**Task details:** Present the count of lines in the entries below that hold "checkmark", and present nothing else.

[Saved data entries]
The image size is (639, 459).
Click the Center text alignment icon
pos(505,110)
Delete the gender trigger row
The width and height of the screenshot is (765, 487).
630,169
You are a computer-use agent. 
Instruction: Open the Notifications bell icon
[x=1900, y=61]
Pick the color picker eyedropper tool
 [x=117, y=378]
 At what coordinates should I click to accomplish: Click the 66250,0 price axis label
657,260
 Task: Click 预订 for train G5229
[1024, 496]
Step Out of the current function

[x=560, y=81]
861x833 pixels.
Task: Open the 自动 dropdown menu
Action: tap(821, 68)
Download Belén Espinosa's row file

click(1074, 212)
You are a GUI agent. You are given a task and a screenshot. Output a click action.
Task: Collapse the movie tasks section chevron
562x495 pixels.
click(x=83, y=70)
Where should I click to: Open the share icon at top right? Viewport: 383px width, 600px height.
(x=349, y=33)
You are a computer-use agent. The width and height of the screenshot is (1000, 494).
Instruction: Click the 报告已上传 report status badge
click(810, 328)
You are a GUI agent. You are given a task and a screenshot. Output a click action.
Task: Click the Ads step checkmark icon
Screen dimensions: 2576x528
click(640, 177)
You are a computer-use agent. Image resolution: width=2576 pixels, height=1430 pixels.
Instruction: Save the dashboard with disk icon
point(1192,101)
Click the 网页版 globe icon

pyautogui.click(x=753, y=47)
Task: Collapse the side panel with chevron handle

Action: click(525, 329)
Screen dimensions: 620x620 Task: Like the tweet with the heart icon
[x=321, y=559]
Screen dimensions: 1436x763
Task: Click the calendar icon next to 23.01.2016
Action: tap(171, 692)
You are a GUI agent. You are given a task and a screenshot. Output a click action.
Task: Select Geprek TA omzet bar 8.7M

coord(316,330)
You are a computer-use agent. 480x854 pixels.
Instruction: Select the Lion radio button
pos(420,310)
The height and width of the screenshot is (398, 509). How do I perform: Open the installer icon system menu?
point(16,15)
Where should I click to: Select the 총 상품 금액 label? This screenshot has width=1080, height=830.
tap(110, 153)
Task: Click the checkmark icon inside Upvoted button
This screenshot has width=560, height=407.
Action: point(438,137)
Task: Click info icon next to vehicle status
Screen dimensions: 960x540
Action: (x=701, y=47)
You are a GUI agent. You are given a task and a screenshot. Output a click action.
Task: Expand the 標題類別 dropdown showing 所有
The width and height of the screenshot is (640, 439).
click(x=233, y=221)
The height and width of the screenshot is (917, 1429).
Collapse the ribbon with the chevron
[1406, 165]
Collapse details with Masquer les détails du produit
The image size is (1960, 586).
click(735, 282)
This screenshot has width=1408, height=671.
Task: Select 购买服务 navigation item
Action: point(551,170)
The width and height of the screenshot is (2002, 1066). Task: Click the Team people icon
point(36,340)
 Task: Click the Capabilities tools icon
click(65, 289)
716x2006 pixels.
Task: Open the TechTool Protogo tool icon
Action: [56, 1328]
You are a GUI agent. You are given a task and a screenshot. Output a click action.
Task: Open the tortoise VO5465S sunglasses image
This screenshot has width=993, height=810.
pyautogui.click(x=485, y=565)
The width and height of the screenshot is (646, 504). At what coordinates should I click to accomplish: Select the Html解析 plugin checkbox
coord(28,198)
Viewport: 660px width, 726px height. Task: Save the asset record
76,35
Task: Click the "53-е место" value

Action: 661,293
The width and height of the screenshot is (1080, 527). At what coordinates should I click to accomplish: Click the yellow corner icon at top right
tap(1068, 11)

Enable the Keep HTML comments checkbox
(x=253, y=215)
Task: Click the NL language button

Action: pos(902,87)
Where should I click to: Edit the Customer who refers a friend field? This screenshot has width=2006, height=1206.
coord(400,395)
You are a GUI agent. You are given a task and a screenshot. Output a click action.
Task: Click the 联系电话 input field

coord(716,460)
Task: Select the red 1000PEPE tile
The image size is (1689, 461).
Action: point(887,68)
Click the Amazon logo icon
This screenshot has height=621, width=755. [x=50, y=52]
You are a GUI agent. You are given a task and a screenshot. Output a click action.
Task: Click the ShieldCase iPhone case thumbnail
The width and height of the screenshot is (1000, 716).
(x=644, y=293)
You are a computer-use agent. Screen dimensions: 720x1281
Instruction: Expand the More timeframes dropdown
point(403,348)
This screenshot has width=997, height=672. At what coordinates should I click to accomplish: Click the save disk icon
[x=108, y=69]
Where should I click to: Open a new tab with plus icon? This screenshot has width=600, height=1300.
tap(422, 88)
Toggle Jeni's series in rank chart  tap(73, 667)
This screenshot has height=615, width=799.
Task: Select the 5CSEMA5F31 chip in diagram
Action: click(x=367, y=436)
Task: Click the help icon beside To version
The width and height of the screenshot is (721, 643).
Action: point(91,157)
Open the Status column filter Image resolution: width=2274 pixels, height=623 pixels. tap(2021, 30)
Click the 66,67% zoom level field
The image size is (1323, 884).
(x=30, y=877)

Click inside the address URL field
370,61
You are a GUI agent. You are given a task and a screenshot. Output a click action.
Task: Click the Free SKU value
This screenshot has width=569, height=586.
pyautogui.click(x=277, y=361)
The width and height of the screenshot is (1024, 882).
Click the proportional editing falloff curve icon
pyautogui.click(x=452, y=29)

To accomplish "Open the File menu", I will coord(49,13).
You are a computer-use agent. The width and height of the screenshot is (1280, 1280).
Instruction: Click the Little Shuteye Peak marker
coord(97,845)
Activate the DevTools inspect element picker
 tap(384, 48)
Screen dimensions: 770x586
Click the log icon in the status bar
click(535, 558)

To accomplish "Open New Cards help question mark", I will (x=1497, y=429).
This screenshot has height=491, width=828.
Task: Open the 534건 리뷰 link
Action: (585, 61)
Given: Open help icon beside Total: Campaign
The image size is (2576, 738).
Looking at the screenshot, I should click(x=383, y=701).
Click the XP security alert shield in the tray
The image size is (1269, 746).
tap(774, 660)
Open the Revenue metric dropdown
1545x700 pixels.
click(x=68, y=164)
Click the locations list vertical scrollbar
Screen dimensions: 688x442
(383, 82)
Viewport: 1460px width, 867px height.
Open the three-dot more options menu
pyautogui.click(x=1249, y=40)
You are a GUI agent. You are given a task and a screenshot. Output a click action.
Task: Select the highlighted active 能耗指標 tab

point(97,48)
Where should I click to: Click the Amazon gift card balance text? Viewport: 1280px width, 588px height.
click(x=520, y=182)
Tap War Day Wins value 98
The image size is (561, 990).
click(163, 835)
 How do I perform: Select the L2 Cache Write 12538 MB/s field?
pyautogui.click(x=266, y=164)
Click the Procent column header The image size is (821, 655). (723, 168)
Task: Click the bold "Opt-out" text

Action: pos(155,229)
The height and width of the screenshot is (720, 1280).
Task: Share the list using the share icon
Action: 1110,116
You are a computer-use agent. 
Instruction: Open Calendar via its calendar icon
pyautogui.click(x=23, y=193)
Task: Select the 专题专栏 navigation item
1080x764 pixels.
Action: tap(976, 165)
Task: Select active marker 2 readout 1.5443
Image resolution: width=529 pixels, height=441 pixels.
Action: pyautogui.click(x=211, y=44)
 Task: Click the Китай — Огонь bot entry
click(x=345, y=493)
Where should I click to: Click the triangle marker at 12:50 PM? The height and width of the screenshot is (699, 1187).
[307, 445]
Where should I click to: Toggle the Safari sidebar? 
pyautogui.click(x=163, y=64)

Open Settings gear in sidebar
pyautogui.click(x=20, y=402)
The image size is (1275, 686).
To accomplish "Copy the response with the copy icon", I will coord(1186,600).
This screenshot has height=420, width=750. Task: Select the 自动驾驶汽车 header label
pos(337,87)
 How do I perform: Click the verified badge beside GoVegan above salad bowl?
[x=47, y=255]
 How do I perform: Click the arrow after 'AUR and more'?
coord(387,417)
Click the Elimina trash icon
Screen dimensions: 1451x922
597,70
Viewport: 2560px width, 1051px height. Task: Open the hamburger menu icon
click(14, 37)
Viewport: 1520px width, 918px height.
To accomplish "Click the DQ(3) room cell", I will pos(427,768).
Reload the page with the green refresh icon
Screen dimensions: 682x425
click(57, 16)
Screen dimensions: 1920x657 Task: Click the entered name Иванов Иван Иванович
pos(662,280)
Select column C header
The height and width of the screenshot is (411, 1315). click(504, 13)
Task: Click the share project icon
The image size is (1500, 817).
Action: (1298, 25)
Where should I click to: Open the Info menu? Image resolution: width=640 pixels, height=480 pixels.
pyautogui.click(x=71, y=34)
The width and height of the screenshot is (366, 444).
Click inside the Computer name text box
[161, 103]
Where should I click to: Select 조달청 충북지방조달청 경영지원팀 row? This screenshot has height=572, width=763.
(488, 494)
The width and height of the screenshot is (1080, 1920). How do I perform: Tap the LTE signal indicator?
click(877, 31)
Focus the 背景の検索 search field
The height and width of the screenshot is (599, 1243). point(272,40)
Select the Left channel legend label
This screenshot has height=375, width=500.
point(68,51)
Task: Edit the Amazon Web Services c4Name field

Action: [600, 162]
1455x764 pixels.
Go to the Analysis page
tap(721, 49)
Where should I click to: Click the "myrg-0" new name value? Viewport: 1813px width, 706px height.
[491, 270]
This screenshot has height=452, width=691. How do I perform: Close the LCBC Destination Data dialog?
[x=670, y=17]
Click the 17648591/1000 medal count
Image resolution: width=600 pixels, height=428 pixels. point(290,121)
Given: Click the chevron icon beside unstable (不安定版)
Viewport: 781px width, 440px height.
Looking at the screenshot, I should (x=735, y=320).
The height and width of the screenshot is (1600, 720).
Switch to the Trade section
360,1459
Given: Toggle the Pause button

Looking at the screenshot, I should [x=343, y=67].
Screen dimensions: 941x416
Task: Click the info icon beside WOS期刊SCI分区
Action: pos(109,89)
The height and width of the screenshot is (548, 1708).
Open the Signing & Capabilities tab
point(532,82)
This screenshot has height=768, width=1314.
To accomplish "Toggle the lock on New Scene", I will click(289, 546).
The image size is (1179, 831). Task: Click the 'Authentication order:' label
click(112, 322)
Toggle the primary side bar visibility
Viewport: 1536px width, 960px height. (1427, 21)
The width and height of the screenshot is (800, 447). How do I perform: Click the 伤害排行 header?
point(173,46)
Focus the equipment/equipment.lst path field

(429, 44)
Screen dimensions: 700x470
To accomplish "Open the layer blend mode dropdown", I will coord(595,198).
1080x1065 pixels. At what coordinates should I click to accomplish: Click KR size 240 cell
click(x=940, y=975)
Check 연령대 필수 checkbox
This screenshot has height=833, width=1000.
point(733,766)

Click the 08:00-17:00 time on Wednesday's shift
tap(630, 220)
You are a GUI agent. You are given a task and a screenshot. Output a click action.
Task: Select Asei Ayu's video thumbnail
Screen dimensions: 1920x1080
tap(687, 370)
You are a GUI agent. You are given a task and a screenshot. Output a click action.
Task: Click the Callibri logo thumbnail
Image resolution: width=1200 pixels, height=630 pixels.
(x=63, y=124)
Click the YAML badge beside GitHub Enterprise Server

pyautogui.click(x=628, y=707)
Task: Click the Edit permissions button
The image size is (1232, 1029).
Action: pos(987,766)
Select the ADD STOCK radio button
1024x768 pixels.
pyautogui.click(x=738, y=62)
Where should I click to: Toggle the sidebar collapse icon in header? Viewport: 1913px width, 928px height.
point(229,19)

**Answer box:** 2